Nata a Basilea nel 1949 in una famiglia ebraica fuggita dalla Germania e dalla Francia durante le persecuzioni naziste, Miriam Cahn è sempre stata un elettrone libero. Ancora studentessa alla Gewerbeschule di Basilea, la giovane artista integra i movimenti femministi e antinucleari dell’epoca. Militante, indomita e libera da ogni condizionamento eteropatriarcale, Mirian Cahn ha sempre voluto imporre, attraverso l’arte, la propria visione del mondo, la propria luminosa alterità. Il suo universo artistico, luogo di resistenza individuale e di dissidenza sociale, le permette di lottare contro le ingiustizie e i conflitti della sua epoca. Le umiliazioni e le violenze subite da quelli che il mondo chiama «anormali», vittime di una smania di dominio che si trasforma in sadica ossessione, sono sublimate nelle sue opere attraverso un rituale catartico di cui è la sacerdotessa.
Che si tratti della Guerra del Golfo, di quella dei Balcani, della primavera araba, della crisi europea dei migranti, del recente conflitto in Ucraina, delle violenze sessiste o dello stupro come arma di guerra, Miriam Cahn esprime da più di trent’anni, attraverso l’arte, il suo violento dissenso. Sì perché diciamolo subito, Cahn è un’artista arrabbiata e lo rivendica! «Sono arrabbiata perché tutto è così lento, perché le donne non hanno gli stessi diritti degli uomini. Non si tratta di aggressività ma di rabbia e la rabbia è un ottimo motore per l’arte», afferma in un breve video prodotto da Art Basel ricordandoci che la lotta deve continuare. Fervente difensore dei diritti delle minoranze, Cahn sfida e distrugge i grotteschi stereotipi legati alle artiste «donne» o meglio, alla categoria «donne» in generale. La violenza, così come il genere, sono dei costrutti sociali che ci fanno credere che tutto sia deciso per noi dalla nascita, che trasforma le «donne» in vittime inconsapevoli di un controllo sociale che tendiamo pericolosamente a sottovalutare. Con le sue opere, Cahn ci obbliga a confrontarci con queste imposizioni silenziose, ci fa capire che la rabbia e il dissenso non sono l’appannaggio dei così detti «uomini» ma fanno parte di ognuno di noi, sono la linfa vitale che ci permette di continuare a lottare. Non è un caso se una delle opere esposte al Palais de Tokyo, mecca dell’arte contemporanea parigina che dedica a Cahn un’immensa retrospettiva intitolata Ma pensée sensorielle, ha creato scandalo. La violenza, la rabbia e il dissenso sono infatti caratteristiche che la società eteropatriarcale rifiuta di associare alle «donne», rinchiudendole in una prigione dorata fatta di vulnerabilità e fragilità. Cahn si rifiuta di giocare il gioco della vittima affrontando, con la sua arte, tematiche scottanti quali la guerra o le violenze di genere e sessuali che fanno paura perché ci confrontano con le contraddizioni e le ingiustizie di un mondo del quale facciamo inevitabilmente parte.

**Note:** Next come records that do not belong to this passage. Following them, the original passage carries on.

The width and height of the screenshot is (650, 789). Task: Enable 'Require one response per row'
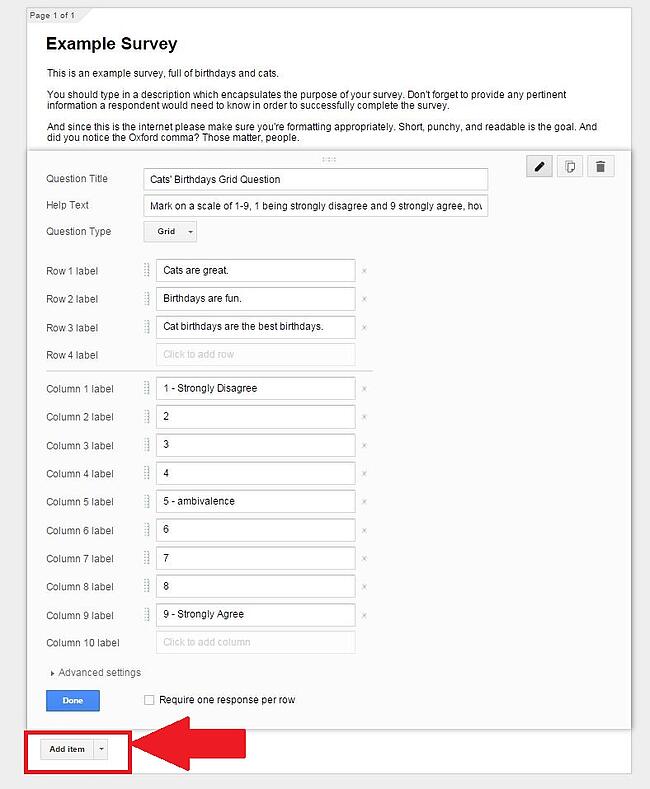pyautogui.click(x=149, y=700)
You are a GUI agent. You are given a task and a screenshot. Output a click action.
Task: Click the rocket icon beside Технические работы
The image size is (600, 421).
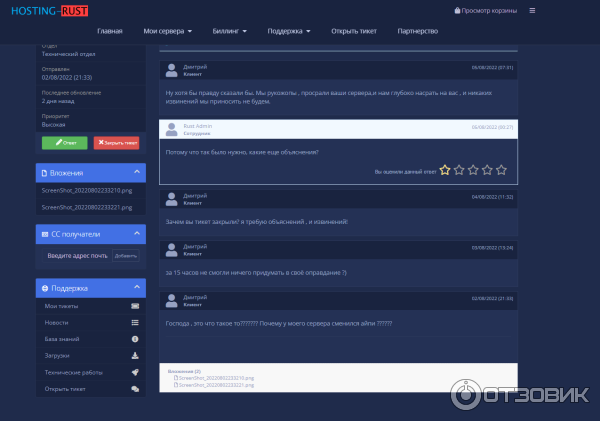[x=135, y=372]
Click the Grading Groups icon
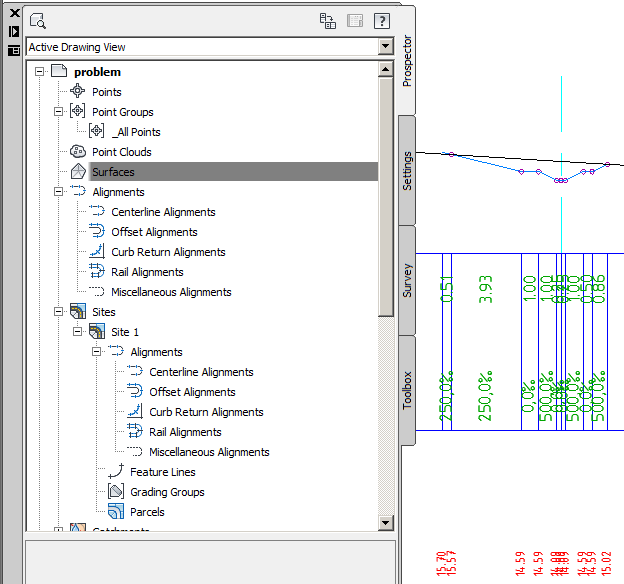Viewport: 624px width, 584px height. tap(116, 492)
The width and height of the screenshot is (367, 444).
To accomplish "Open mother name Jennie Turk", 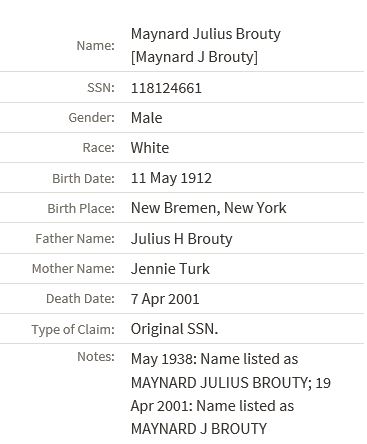I will 170,269.
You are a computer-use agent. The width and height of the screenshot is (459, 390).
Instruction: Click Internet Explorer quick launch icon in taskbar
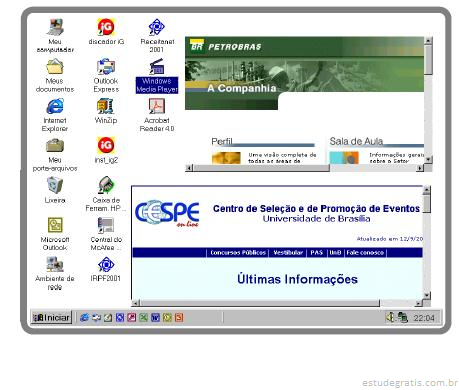click(x=85, y=317)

«L’arte dovrebbe essere libera dalle costrizioni sociali, dal politicamente corretto» afferma l’artista svizzera, mettendoci in guardia sul fatto che la censura o l’autocensura possono in ogni istante prendere il sopravvento soffocando una libertà di espressione che dovrebbe essere garantita a prescindere. Il quadro incriminato, intitolato Fuck Abstraction, considerato dalla deputata RN Caroline Parmentier pedopornografico e difeso a spada tratta dallo spazio d’arte parigino così come dalla ministra della cultura Rima Abdul Malak, rappresenta una figura esile e apparentemente indifesa costretta a sottomettersi a degli atti sessuali imposti da un’imponente figura autoritaria che le sta di fronte. Malgrado l’opera in questione sia esposta in una sala appartata del Palais de Tokyo, all’entrata della quale è esposto un cartello che mette in guardia sui temi sensibili trattati, la violenza della scena ha scatenato vive polemiche.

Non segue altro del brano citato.